***** Extracted material *****

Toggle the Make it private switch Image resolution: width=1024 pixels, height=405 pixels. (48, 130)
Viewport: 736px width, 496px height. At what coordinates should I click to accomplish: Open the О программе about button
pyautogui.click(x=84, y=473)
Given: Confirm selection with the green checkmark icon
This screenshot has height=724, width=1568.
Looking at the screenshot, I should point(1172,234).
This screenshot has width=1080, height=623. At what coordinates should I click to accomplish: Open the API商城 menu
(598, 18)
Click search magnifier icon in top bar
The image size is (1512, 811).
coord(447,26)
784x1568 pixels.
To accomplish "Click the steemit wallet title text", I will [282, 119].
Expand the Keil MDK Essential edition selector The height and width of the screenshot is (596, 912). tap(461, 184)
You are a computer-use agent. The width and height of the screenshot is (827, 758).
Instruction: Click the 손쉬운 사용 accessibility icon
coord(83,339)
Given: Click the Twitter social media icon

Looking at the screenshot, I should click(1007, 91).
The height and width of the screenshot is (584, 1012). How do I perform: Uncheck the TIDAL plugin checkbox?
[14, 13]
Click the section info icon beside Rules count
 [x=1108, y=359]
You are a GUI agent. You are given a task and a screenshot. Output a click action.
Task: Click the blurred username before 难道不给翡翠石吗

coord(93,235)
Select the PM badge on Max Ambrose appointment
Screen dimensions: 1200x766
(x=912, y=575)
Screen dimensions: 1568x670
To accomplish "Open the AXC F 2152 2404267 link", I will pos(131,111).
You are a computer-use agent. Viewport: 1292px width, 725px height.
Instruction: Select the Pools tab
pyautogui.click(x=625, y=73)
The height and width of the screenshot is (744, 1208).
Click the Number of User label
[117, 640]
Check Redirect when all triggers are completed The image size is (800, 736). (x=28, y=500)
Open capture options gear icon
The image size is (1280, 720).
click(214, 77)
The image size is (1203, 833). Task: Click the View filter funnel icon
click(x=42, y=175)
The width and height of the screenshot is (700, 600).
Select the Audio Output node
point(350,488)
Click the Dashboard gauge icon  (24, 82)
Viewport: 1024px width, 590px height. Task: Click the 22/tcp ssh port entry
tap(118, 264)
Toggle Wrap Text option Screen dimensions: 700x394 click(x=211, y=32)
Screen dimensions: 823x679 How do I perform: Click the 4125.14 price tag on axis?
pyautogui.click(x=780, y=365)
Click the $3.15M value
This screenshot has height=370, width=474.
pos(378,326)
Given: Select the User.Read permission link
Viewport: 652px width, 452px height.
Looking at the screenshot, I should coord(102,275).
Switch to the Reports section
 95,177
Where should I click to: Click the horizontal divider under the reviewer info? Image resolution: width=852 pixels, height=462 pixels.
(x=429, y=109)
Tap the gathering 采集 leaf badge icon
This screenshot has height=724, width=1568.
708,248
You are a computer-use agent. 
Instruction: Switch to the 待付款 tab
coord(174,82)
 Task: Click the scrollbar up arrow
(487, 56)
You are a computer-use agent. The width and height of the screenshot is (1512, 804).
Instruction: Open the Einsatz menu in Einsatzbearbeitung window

*****

▶ _Aim of the task_
Among the lines above, the ones holding the word "agent" must be counted; only that count is to be given.

▶ _Result of this task_
5